Se trata, como bien podemos ver, de documentos redactados para una propaganda de masa. Sin duda alguna, estos conceptos se podrán pulir y sofisticar entre las manos de los peritos juristas de la Junta. Por burdos que sean, estos conceptos representan perfectamente la trama de los mensajes unilaterales a los que la retórica predominante ha acostumbrado al público a partir del 11 de septiembre de 1973.

"El país necesita un gobierno autoritario y austero en que se tenga confianza moral para aplicar una profunda política de rectificación [...]. Los marxistas han creado la imagen del jefe de empresa explotador. Nosotros estamos convencidos de que el mundo avanza hacia una integración que no tiene nada que ver con esa imagen de mezquindad, explotación y egoísmo. Estamos interesados fundamentalmente en luchar por una empresa flexible y dinámica, en la que cada uno, cualquiera que sea la función que realice, pueda sentirse como parte de un trabajo común".

Y así sucesivamente, mientras que en las minas de cobre El Teniente, por ejemplo, se ha dejado sin empleo a más del 20% de los obreros...

La burguesía chilena quiere volver al viejo sueño de Diego Portales de los años treinta del pasado siglo. Ese padre de la "nacionalidad chilena" fue el que escribió en esa fecha:

"La República es el sistema que debemos adoptar.

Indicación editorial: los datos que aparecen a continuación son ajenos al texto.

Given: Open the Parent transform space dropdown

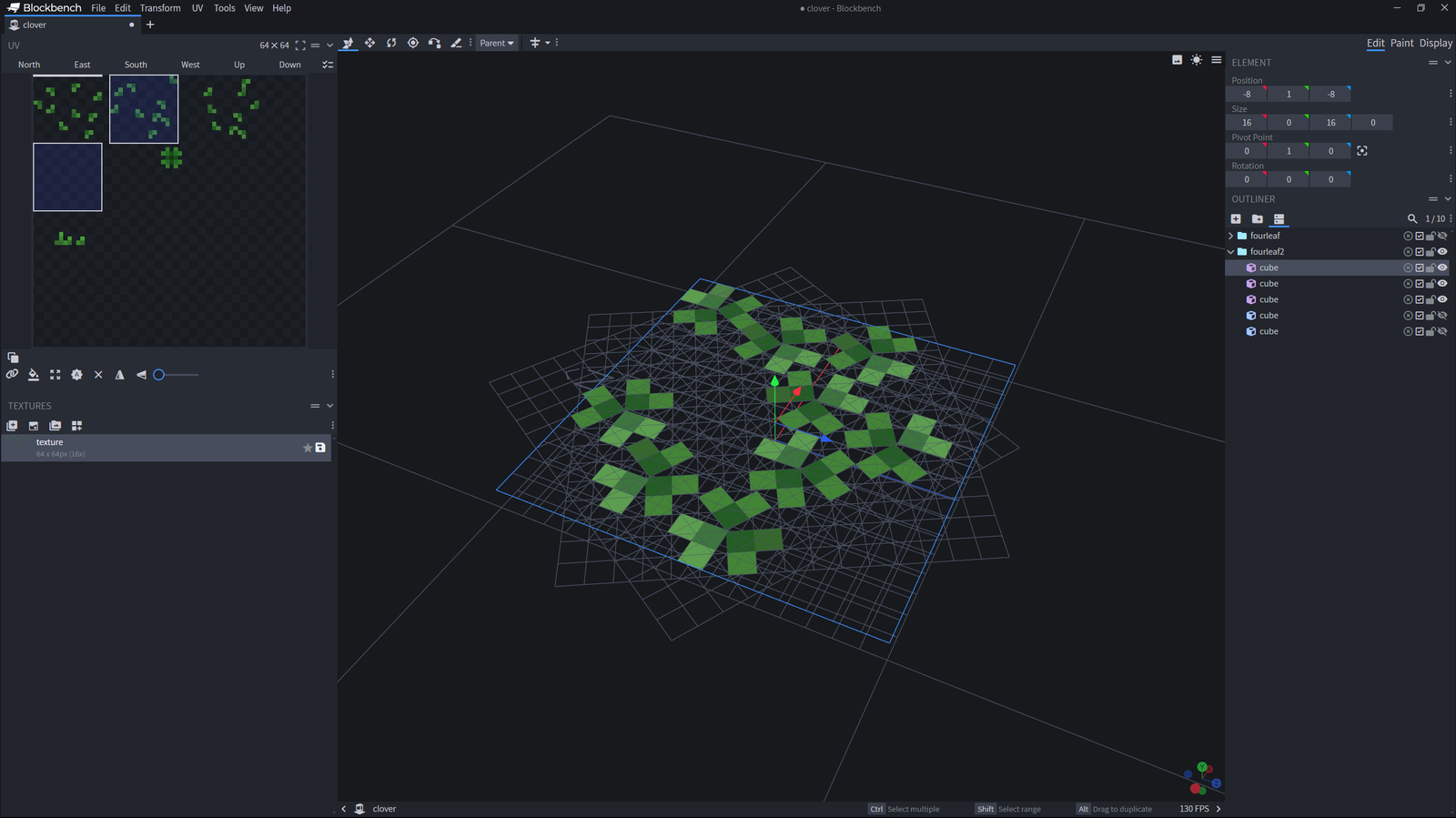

Pero ¿saben cómo la concibo para este país? Como un gobierno fuerte y centralizador cuyos hombres sean verdaderos modelos de virtud y patriotismo, para que de ese modo puedan atraer hacia el camino del orden y las virtudes a todos los ciudadanos [...].

El sentido y el amor al orden que manifiestan todas las clases del Estado constituyen una barrera inexpugnable contra la cual chocarán y se aplastarán los proyectos de los desorganizadores incorregibles que no desean buscar otra vía para mejorar su suerte, que no sea la del desorden, la ruina de las instituciones y la gente decente, y la posesión de empleos que no son capaces de desempeñar fiel y dignamente."

En ese legalismo ilegal, todavía tienen tiempo para pensar en una nueva constitución. Una nueva constitución que, con una terminología "moderna, orgánica y funcional" de la tecnocracia, en realidad no es más que una especie de teocracia que se niega a confesar sus bases metafísico-religiosas. Los generales, aplicando la utopía de su clase dominante, se ven reducidos a privar de toda viabilidad su proyecto de modernización capitalista. Deseando fijar en un sistema político, como si fuera para la eternidad, su efímera victoria sobre el proletariado, relegan la economía a un segundo plano, y dejan así apartadas a las clases en que descansa el proceso de acumulación capitalista. ¿Podrán hacerlo durante mucho tiempo?


Notas.

1. Víctor Brodersohn: Consideraciones sobre el carácter dependiente de la burguesía industrial chilena. Santiago de Chile, Ceso, 1969, p, 3.